The doctor in journalism (but it wasn't true, he only had a correspondence degree in theology) Hunter S. Thompson thus made his entrance into the most successful magazine of the early seventies, the newspaper that perfectly captured the disillusioned spirit of the summer of love with masterful articles on the Charlie Manson family and the bloody brawl at the Altamont concert.
Thompson was already famous in his own way for his reportage on the Hell's Angels, obtained by infiltrating the notorious biker gang, and Wenner needed young people who represented the new way of doing journalism. Hunter was the ideal subject with his ideas of Gonzo journalism, the style that involved diving directly into the story being told, perhaps with an alter ego like Raul Duke, and setting aside the main event to then overflow with one's own impressions of the people around the event itself and consequently about the disgusting conformist and reactionary American society that could only be endured by ingesting large quantities of drugs and alcohol.

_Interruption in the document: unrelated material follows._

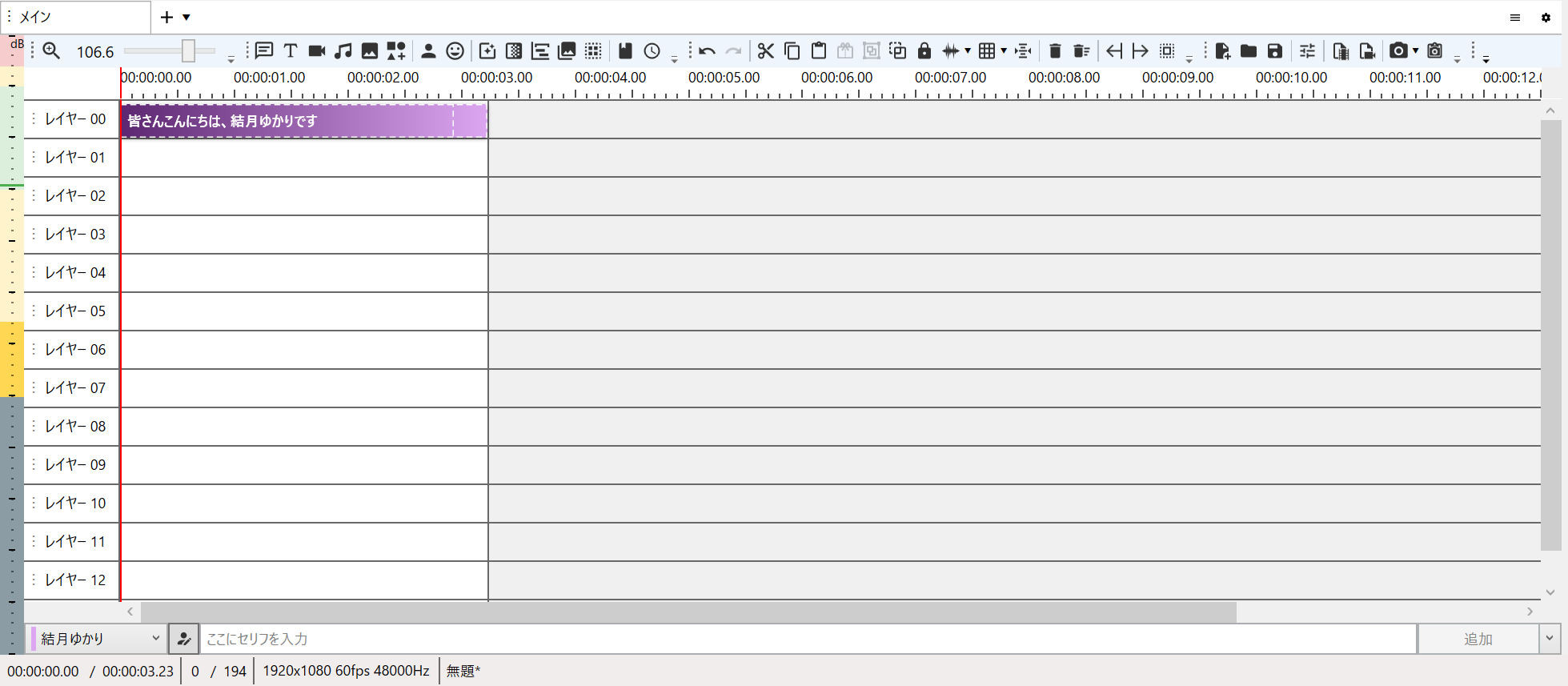Save project with floppy disk icon
This screenshot has width=1568, height=686.
click(1275, 51)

"Fear and Loathing" is nothing more than a road trip just like the beloved Kerouac. Sent to luxurious Las Vegas to comment on a motorcycle race, Thompson becomes completely disinterested in the event and talks about the surroundings. The enormous quantity of drugs loaded into the rented convertible with his enormous Samoan lawyer friend Oscar Zeta Acosta, the disgusting people crowding that greedy and consumeristic capital of vice, and therefore the need to make oneself a beast to rid oneself of the pain of being a man.
Between tragedy, with the wasted lawyer asking to be killed in an electric way ("... lying in the tub with his head full of acid and holding the sharpest knife I had ever seen, totally unable to reason, asking for White Rabbit...here we are, I thought... this time it's a suicide trip"), and comedy, with the invitation to the Anti-Drug Conference of District Attorneys ("what the hell are these people saying? One must be as high as kites to think a joint looks like a cockroach!"), Hunter S. Thompson always emerges as the hero who is there by chance.
Hero in a manner of speaking, but in the end, the perpetually high reporter is the only one who is truly real in an America hypocritically adrift in casinos that operate twenty-four hours a day. Where reading newspaper headlines like "THREE ARRESTED FOR THE DEATH OF A BEAUTIFUL GIRL" or "SOLDIERS IN VIETNAM DIE FROM DRUGS" or "TESTIMONIES OF TORTURE BEFORE A COMMISSION OF INQUIRY" make his own offenses seem bland and insignificant.
And in Las Vegas the American Dream ends, whose search is the true motivation of the trip of Duke and Dr. Gonzo in that immense Red Shark, the rented and never paid convertible Chevrolet. A hallucinogenic trip with quotes that compel one to learn more about the sub-culture of the era: mescaline, speed, poppers, methedrine, Big Sur, Sonny Barger, Memphis Blues Again, Om, Joe Frazier, Romilar, SDS, Iron Boy, Chuck Taylor, Lieutenant Calley, Impossible Mission, the siege of Vicksburg, Waco, Eldrige Cleaver, California Highway Patrol, Spiro Agnew, Gerber Mini Magnum, Greasers, PCP, Interstate 15, Bob Hope, Jesus Freaks, Marshal Ky, Sandy Bull, Timothy Leary, Mace spray, Manson Family, Hell's Angels.
"Fear and Loathing in Las Vegas" talks about the disappointment of discovering that in the sixties people seemed to be different but in reality, it was always the same: disgusting.